Po wielotygodniowej gehennie w towarowych wagonach, zesłańcy trafiają gdzieś w odległe rejony Syberii. Tam muszą walczyć o każdych okruszek chleba, ciężko harować, zmagać się z plagami wszy i wszelkimi chorobami. Okrutna rzeczywistość, tragiczne warunki, żadnej perspektywy lepszego jutra, oto ich codzienność. Jednak po pewnym czasie ludzie odkrywają, że mogą przetrwać. Dadzą radę przeciwstawić się wrogowi jeśli tylko będą się wzajemnie wspierać.
„Próbowaliśmy wszyscy dotknąć nieba, stojąc na dnie oceanu. Zrozumiałam, że jeżeli będziemy się nawzajem wspierać, to może wzniesiemy się nieco wyżej.”
Lina, dotąd przyzwyczajona do wygód,
beztroska nastolatka, musi bardzo szybko dorosnąć. Często wraca w
swoich wspomnieniach do chwil, kiedy była wolna. Myśli o ciepłym domu, kochających rodzicach, przygodach z kuzynką. Zaś wydarzenia,
których jest obecnie świadkiem, wyraża w niezwykłych, pełnych emocji obrazach. To stanowi
dla niej pokrzepienie i pozwala zachować nadzieję na odmianę losu.

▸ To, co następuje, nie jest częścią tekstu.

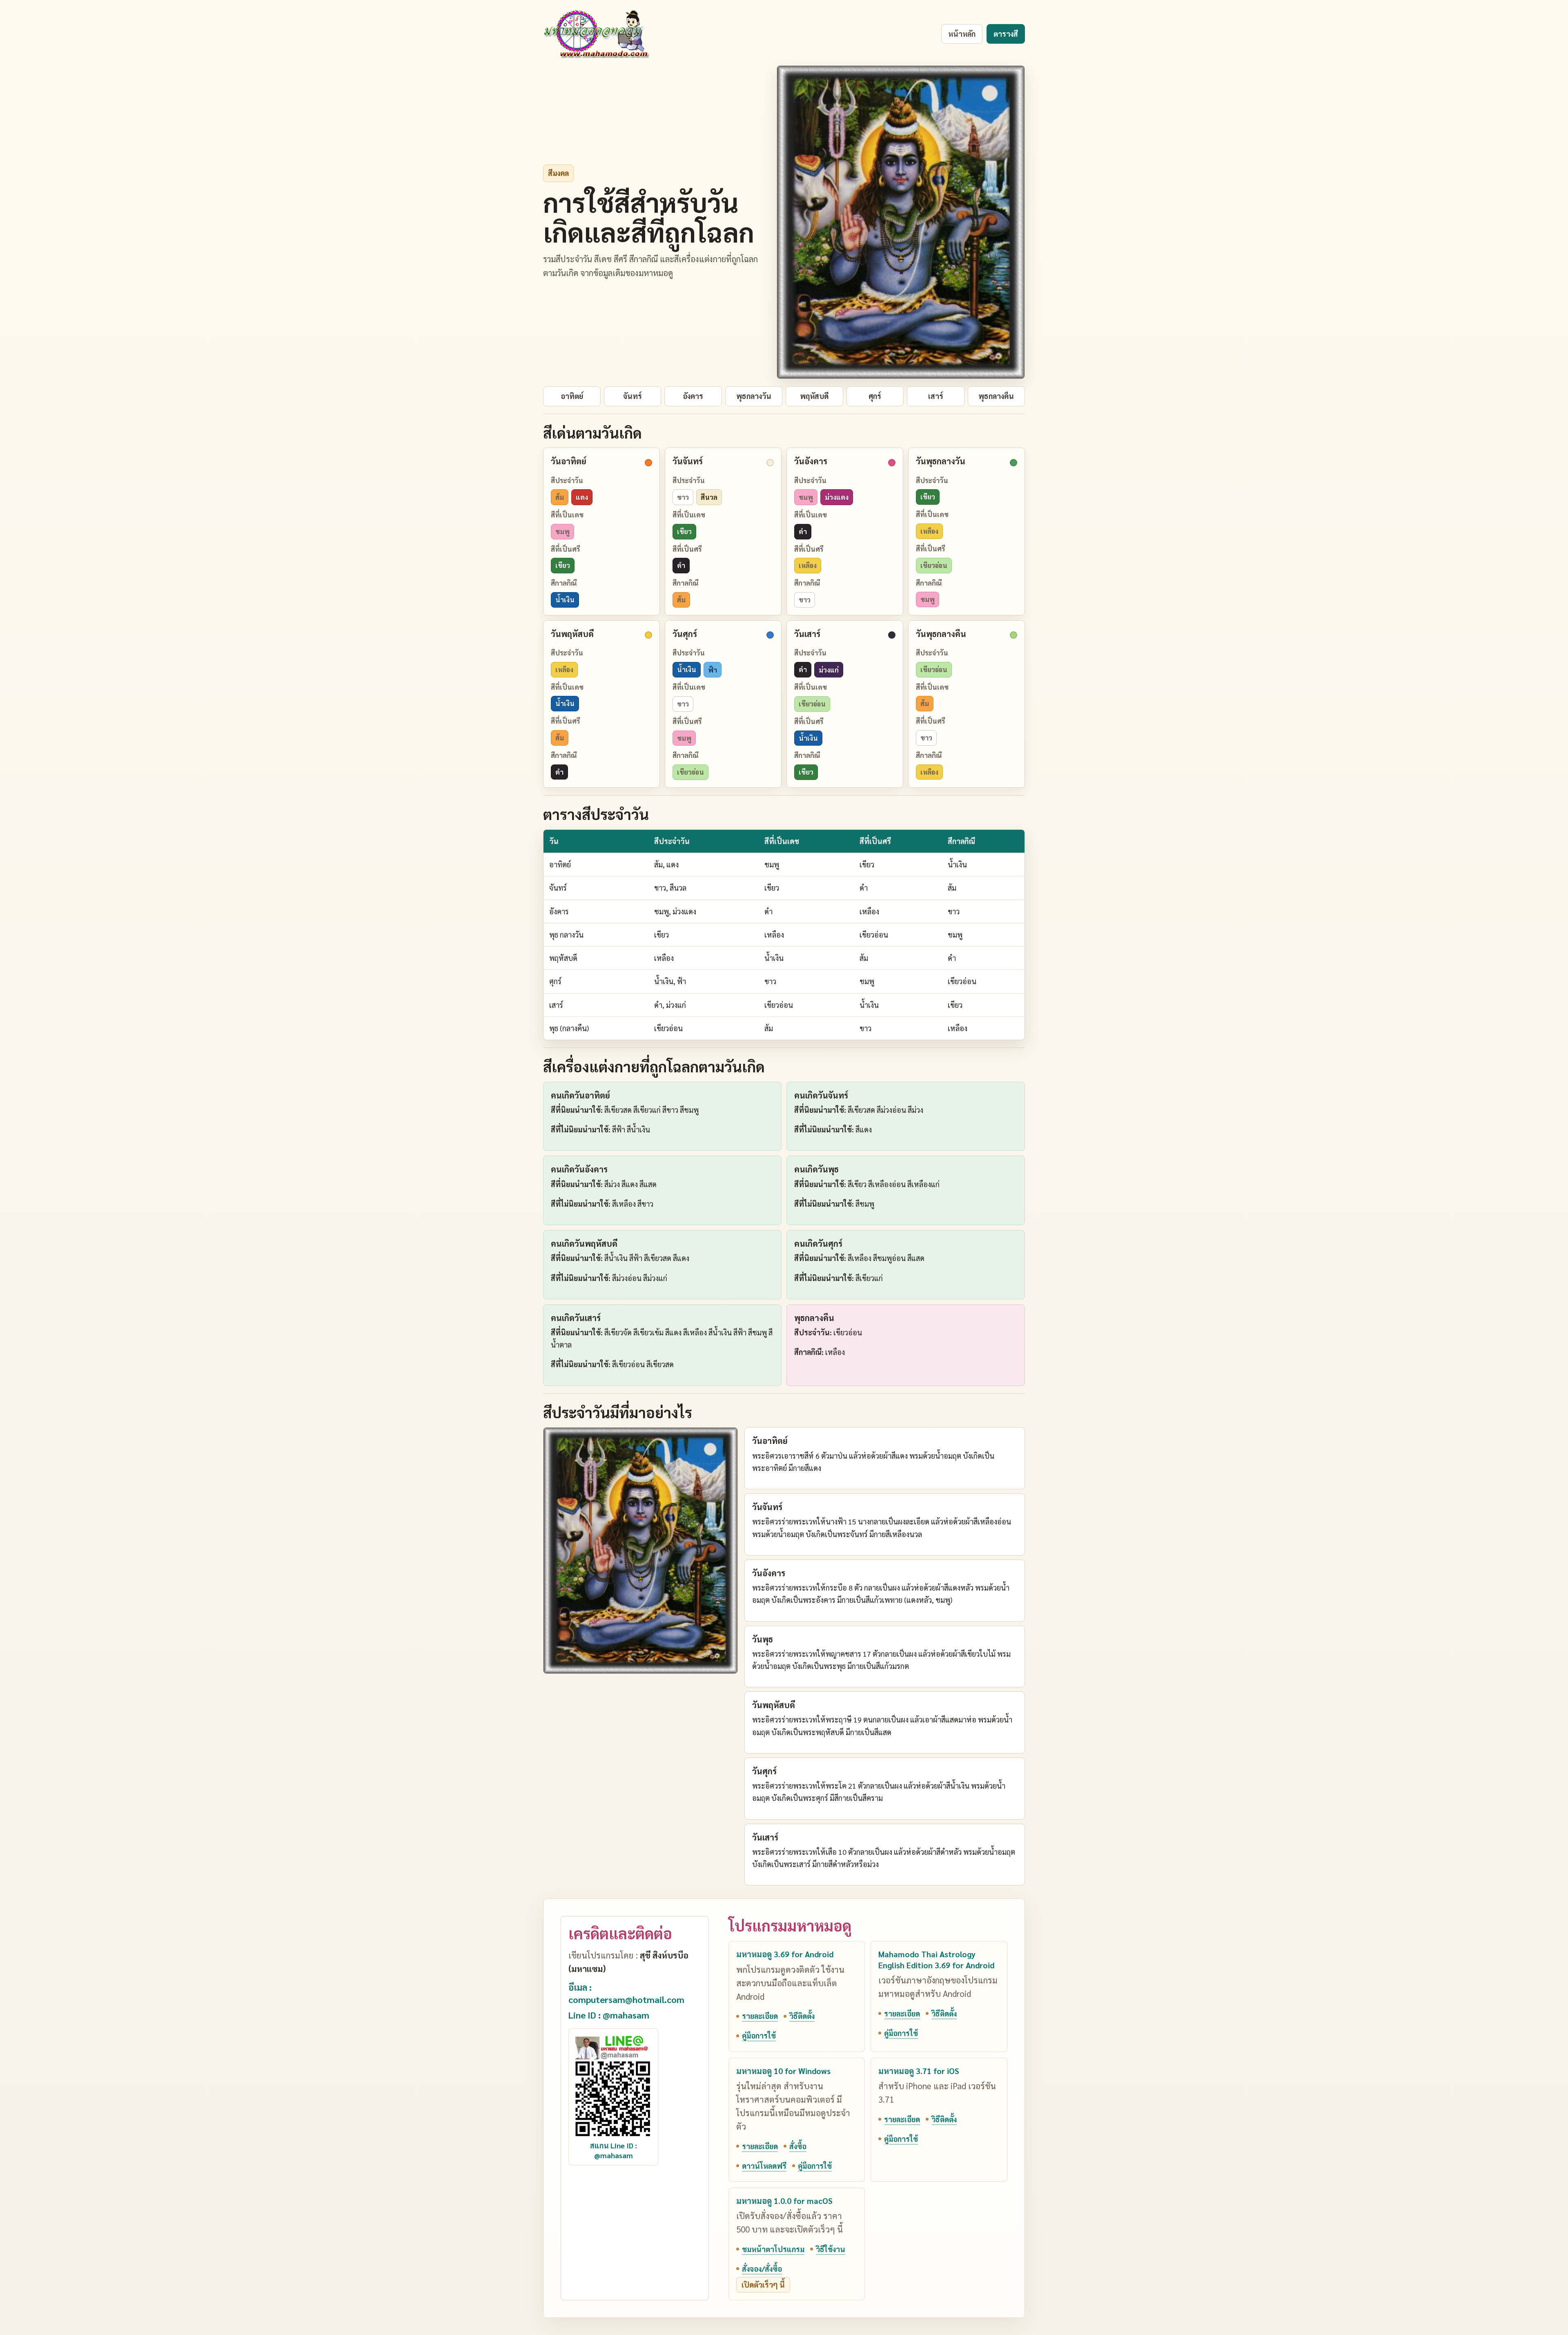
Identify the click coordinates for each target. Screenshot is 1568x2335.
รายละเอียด (760, 2016)
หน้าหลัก (962, 33)
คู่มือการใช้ (759, 2035)
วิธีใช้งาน (830, 2249)
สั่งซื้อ (797, 2146)
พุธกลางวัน (753, 396)
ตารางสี (1005, 33)
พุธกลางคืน (996, 396)
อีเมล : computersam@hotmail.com (626, 1993)
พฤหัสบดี (814, 396)
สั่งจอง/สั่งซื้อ (762, 2268)
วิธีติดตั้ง (802, 2016)
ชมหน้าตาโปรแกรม (773, 2249)
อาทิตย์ (572, 396)
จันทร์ (632, 396)
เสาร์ (935, 396)
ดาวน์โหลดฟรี (764, 2165)
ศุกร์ (875, 396)
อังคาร (693, 396)
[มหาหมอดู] (596, 34)
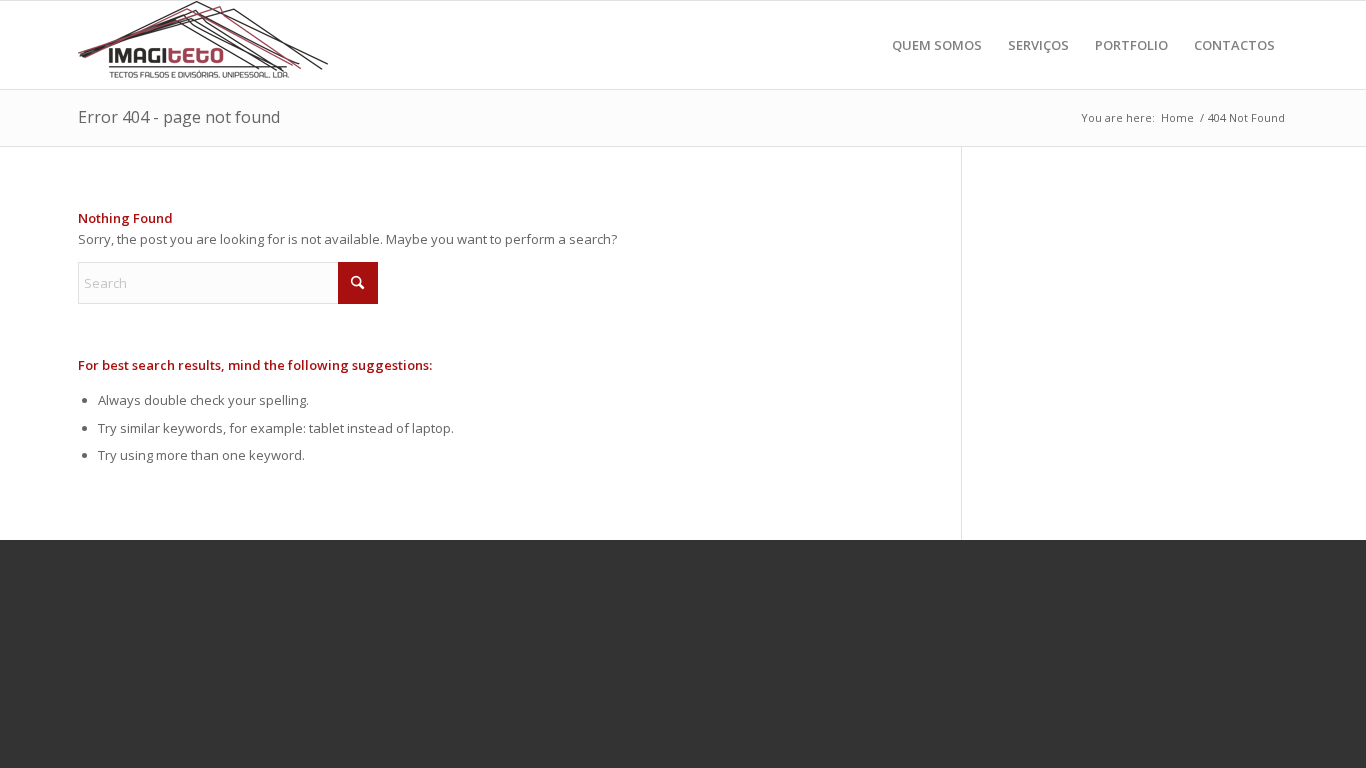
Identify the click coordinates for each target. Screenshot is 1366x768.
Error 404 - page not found (179, 117)
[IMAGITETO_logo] (203, 45)
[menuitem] (937, 45)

„Nad szarymi śniegami Syberii zalśnił złocisty promień. Patrzyłam na bursztynowy blask słońca i się uśmiechnęłam. Oto wracał dzień.”
Główna bohaterka to
piętnastoletnia, wychowana w dobrym domu dziewczyna, cechująca się uporem i
śmiałym wyrażaniem własnych poglądów. Często najpierw powiedziała, lub zrobiła
coś nieodpowiedniego a dopiero później zastanawiała się nad konsekwencjami. Z
wierzchu pozorowała na twardą, nad wiek rozwiniętą pannę, buntującą się
przeciwko swojemu losowi. Jednak w środku była niezwykle wrażliwa. W pewnym
momencie, traumatyczne przeżycia ujawniły kruchą i wystraszoną dziewczynkę,
która marzyła tylko o tym aby jej rodzina znów była razem i tęskniła za utraconym życiem.
Ruta Sepetys ukazuje ludzkie nieszczęście w bardzo subtelnym stylu. Czuć, że tę powieść
stworzyła kobieta i przeznaczyła głównie dla kobiet. Kiedy czytałam „Syberiadę
polską” Zbigniewa Domino, również traktującą o Sybirakach, odniosłam wrażenie,
że pod losami bohaterów mogłoby podpisać się wielu prawdziwych ludzi,
uczestników tych wydarzeń. "Szare śniegi Syberii" odebrałam tylko jako fikcję
literacką. Choć opartą na traumatycznych ludzkich przeżyciach, to jednak ugrzecznioną, troszeczkę nawet baśniową. Ale jeśli wziąć pod uwagę, że narratorką jest młodziutka dziewczyna, ciężko oczekiwać mocnych, przesyconych przemocą opisów.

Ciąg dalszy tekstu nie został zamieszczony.